Albert County Museum

Dingman, who is passionate about supporting tourism that generates bigger returns, not bigger crowds, for the communities in the biosphere, suggested I squeeze in a late-day visit to Albert County Museum. A small attraction that tells the stories of “the people of the tides”. I learned how New Brunswick’s first provincial geologist, Abraham Gesner, discovered kerosene and saw its potential as a lamp oil. He pushed for its use in homes across North America and significantly reduced demand for whale oil, probably averting extinction of some whale species. 

I also learned more about an Albert County resident, Prime Minister R. B. Bennett, who created the Canadian Wheat Board, the Bank of Canada and the forerunner of the CBC. He mailed $5 and $10 bills to people who wrote for help during the Great Depression. According to Janet Clouston, Managing Director, Bennett gave away more than one million dollars of his own fortune during his term.

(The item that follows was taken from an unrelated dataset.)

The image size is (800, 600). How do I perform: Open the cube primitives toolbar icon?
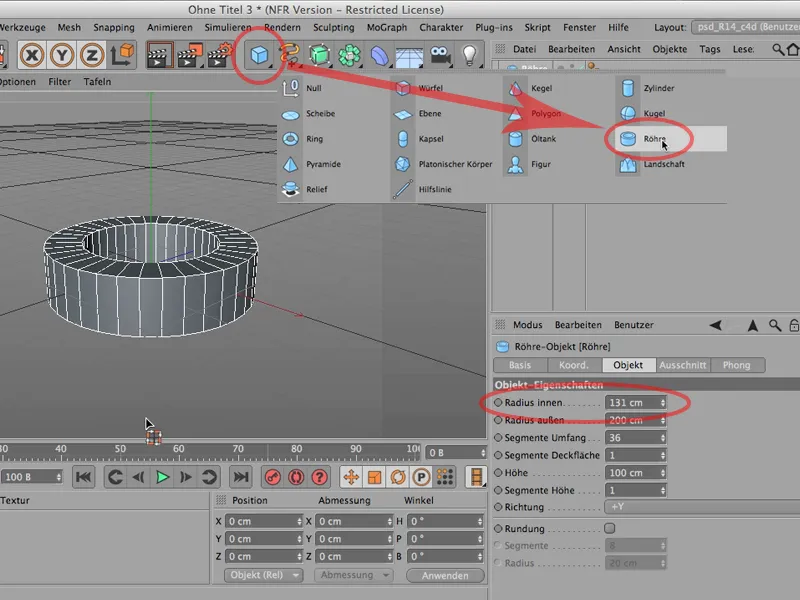point(259,55)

There was a lot to learn in this small attraction, and it was another reminder that fun facts in New Brunswick can be found almost anywhere.

Nature as a Humbling Force

Hopewell Rocks, NB
Erosion at Hopewell Rocks Provincial Park means changing visitor experiences. Photo Credit: Carol Patterson

As dusk crept over the bay, I checked into Innisfree Bed & Breakfast, one of the Bay of Fundy’s first carbon neutral B&B. It’s owned by Darren Mahussier, a Red Seal chef who was looking for a new business during the pandemic. He moved from Ontario to the Bay of Fundy, greening the inn with geothermal heating and cooling, and adding gourmet cuisine, guaranteeing my stomach and my conscience felt good as I called it a night. 

The next morning, I met Dingman at the parking lot for Hopewell Rocks Provincial Park. This is one of New Brunswick’s most popular tourism attractions but it’s not immune to climate change and natural forces. 

As we descended the stairs to the muddy beach at low tide and admired the sea stacks towering above us, Dingman, pointed towards recent erosion of cliffs near the water, yellow caution tape keeping visitors away. Noting some formations had crumbled, Dingman observed, “The power of the Bay of Fundy is not going to be stopped. But the people who come later will see interesting formations too.” 

I realized my visit to Fundy Biosphere and Stonehammer Geopark was but a speck in time and that natural environments are more powerful than anything I could muster. I was humbled. I’d set eyes on some of the greatest wonders in New Brunswick, after all.

I climbed the stairs past the sea cliffs, my time in the biosphere almost over, but I realized a biosphere reserved was indeed a great place to holiday.  


Carol Patterson was a guest of Tourism New Brunswick but they did not review her story and the opinions are her own.